-------- DATA FOR THIS EXERCISE
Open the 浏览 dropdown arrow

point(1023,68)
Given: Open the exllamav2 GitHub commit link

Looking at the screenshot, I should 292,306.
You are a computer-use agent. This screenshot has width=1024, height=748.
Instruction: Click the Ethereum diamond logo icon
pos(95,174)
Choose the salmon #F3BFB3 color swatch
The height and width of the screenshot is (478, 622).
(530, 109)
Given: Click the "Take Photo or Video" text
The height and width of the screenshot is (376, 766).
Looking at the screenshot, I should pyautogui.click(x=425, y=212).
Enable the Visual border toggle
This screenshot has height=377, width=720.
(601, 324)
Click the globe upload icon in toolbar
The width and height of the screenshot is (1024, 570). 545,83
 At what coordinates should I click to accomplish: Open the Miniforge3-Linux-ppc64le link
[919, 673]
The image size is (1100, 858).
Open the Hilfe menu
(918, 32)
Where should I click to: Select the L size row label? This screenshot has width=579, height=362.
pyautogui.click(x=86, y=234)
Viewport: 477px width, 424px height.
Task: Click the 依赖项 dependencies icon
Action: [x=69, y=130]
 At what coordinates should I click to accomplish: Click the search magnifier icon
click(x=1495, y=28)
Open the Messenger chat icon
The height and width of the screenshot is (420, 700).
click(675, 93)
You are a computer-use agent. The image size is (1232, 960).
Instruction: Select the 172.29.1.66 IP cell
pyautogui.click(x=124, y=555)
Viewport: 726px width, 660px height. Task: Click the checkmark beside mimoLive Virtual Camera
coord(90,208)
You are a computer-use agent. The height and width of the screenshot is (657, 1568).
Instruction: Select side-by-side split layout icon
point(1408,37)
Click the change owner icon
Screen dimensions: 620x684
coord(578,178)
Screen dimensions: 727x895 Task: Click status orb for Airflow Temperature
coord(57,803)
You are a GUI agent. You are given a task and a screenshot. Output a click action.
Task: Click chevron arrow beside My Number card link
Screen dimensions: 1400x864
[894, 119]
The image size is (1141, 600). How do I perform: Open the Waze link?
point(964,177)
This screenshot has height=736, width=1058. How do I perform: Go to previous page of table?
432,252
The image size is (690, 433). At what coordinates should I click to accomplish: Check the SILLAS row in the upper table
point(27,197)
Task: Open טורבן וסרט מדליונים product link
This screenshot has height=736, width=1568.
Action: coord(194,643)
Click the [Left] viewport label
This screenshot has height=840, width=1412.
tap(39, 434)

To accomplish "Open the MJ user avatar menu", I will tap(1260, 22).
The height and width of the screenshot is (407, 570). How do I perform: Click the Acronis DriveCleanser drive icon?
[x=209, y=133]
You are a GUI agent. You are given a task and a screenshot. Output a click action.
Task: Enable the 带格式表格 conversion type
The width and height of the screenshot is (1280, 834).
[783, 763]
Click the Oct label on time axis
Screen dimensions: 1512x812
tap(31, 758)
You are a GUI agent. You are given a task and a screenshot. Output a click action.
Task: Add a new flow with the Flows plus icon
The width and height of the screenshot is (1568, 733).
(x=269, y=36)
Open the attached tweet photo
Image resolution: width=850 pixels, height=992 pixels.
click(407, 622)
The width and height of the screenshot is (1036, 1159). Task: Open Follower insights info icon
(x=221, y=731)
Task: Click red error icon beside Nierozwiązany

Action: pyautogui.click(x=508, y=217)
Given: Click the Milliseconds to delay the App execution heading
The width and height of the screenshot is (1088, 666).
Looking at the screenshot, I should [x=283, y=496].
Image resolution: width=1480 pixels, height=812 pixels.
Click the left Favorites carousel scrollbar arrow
----------------
:: BRIEF ::
Render every line of the listing above as a Markdown table with the columns Row and Line, numbering the lines in order and omitting any blank lines.

:: EXERCISE RESPONSE ::
| Row | Line |
|---|---|
| 1 | Open the 浏览 dropdown arrow |
| 2 | point(1023,68) |
| 3 | Given: Open the exllamav2 GitHub commit link |
| 4 | Looking at the screenshot, I should 292,306. |
| 5 | You are a computer-use agent. This screenshot has width=1024, height=748. |
| 6 | Instruction: Click the Ethereum diamond logo icon |
| 7 | pos(95,174) |
| 8 | Choose the salmon #F3BFB3 color swatch |
| 9 | The height and width of the screenshot is (478, 622). |
| 10 | (530, 109) |
| 11 | Given: Click the "Take Photo or Video" text |
| 12 | The height and width of the screenshot is (376, 766). |
| 13 | Looking at the screenshot, I should pyautogui.click(x=425, y=212). |
| 14 | Enable the Visual border toggle |
| 15 | This screenshot has height=377, width=720. |
| 16 | (601, 324) |
| 17 | Click the globe upload icon in toolbar |
| 18 | The width and height of the screenshot is (1024, 570). 545,83 |
| 19 |  At what coordinates should I click to accomplish: Open the Miniforge3-Linux-ppc64le link |
| 20 | [919, 673] |
| 21 | The image size is (1100, 858). |
| 22 | Open the Hilfe menu |
| 23 | (918, 32) |
| 24 | Where should I click to: Select the L size row label? This screenshot has width=579, height=362. |
| 25 | pyautogui.click(x=86, y=234) |
| 26 | Viewport: 477px width, 424px height. |
| 27 | Task: Click the 依赖项 dependencies icon |
| 28 | Action: [x=69, y=130] |
| 29 |  At what coordinates should I click to accomplish: Click the search magnifier icon |
| 30 | click(x=1495, y=28) |
| 31 | Open the Messenger chat icon |
| 32 | The height and width of the screenshot is (420, 700). |
| 33 | click(675, 93) |
| 34 | You are a computer-use agent. The image size is (1232, 960). |
| 35 | Instruction: Select the 172.29.1.66 IP cell |
| 36 | pyautogui.click(x=124, y=555) |
| 37 | Viewport: 726px width, 660px height. Task: Click the checkmark beside mimoLive Virtual Camera |
| 38 | coord(90,208) |
| 39 | You are a computer-use agent. The height and width of the screenshot is (657, 1568). |
| 40 | Instruction: Select side-by-side split layout icon |
| 41 | point(1408,37) |
| 42 | Click the change owner icon |
| 43 | Screen dimensions: 620x684 |
| 44 | coord(578,178) |
| 45 | Screen dimensions: 727x895 Task: Click status orb for Airflow Temperature |
| 46 | coord(57,803) |
| 47 | You are a GUI agent. You are given a task and a screenshot. Output a click action. |
| 48 | Task: Click chevron arrow beside My Number card link |
| 49 | Screen dimensions: 1400x864 |
| 50 | [894, 119] |
| 51 | The image size is (1141, 600). How do I perform: Open the Waze link? |
| 52 | point(964,177) |
| 53 | This screenshot has height=736, width=1058. How do I perform: Go to previous page of table? |
| 54 | 432,252 |
| 55 | The image size is (690, 433). At what coordinates should I click to accomplish: Check the SILLAS row in the upper table |
| 56 | point(27,197) |
| 57 | Task: Open טורבן וסרט מדליונים product link |
| 58 | This screenshot has height=736, width=1568. |
| 59 | Action: coord(194,643) |
| 60 | Click the [Left] viewport label |
| 61 | This screenshot has height=840, width=1412. |
| 62 | tap(39, 434) |
| 63 | To accomplish "Open the MJ user avatar menu", I will tap(1260, 22). |
| 64 | The height and width of the screenshot is (407, 570). How do I perform: Click the Acronis DriveCleanser drive icon? |
| 65 | [x=209, y=133] |
| 66 | You are a GUI agent. You are given a task and a screenshot. Output a click action. |
| 67 | Task: Enable the 带格式表格 conversion type |
| 68 | The width and height of the screenshot is (1280, 834). |
| 69 | [783, 763] |
| 70 | Click the Oct label on time axis |
| 71 | Screen dimensions: 1512x812 |
| 72 | tap(31, 758) |
| 73 | You are a GUI agent. You are given a task and a screenshot. Output a click action. |
| 74 | Task: Add a new flow with the Flows plus icon |
| 75 | The width and height of the screenshot is (1568, 733). |
| 76 | (x=269, y=36) |
| 77 | Open the attached tweet photo |
| 78 | Image resolution: width=850 pixels, height=992 pixels. |
| 79 | click(407, 622) |
| 80 | The width and height of the screenshot is (1036, 1159). Task: Open Follower insights info icon |
| 81 | (x=221, y=731) |
| 82 | Task: Click red error icon beside Nierozwiązany |
| 83 | Action: pyautogui.click(x=508, y=217) |
| 84 | Given: Click the Milliseconds to delay the App execution heading |
| 85 | The width and height of the screenshot is (1088, 666). |
| 86 | Looking at the screenshot, I should [x=283, y=496]. |
| 87 | Image resolution: width=1480 pixels, height=812 pixels. |
| 88 | Click the left Favorites carousel scrollbar arrow |